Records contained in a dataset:

⟨

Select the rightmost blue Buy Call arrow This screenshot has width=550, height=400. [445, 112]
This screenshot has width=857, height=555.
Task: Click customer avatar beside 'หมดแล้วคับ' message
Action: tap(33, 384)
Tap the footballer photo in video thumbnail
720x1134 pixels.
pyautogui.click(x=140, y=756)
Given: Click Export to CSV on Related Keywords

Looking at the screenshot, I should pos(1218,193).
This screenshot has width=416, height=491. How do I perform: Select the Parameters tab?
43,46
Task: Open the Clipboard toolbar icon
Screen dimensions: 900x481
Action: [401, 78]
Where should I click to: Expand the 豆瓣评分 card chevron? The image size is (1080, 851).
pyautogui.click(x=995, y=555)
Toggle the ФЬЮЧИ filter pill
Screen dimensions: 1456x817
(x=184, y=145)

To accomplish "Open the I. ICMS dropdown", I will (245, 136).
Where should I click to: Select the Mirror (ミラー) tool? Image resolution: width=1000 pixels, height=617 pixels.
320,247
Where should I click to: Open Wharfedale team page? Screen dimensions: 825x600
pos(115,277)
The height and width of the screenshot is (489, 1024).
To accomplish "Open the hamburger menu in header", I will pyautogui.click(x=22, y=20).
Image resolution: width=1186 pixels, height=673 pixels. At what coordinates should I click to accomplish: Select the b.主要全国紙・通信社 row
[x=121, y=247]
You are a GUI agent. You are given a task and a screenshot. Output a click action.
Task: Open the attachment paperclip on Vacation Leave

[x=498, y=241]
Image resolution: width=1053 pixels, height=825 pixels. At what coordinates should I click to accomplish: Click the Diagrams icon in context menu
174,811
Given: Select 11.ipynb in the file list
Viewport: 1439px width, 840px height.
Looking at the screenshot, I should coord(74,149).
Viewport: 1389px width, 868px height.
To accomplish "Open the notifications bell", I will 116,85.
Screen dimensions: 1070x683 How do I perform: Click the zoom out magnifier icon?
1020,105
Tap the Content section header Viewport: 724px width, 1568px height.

⟩

#### [Assigned task]
Find the lines in the records that contain the word "header", then copy every one of them.

#### [Result of this exercise]
To accomplish "Open the hamburger menu in header", I will pyautogui.click(x=22, y=20).
Tap the Content section header Viewport: 724px width, 1568px height.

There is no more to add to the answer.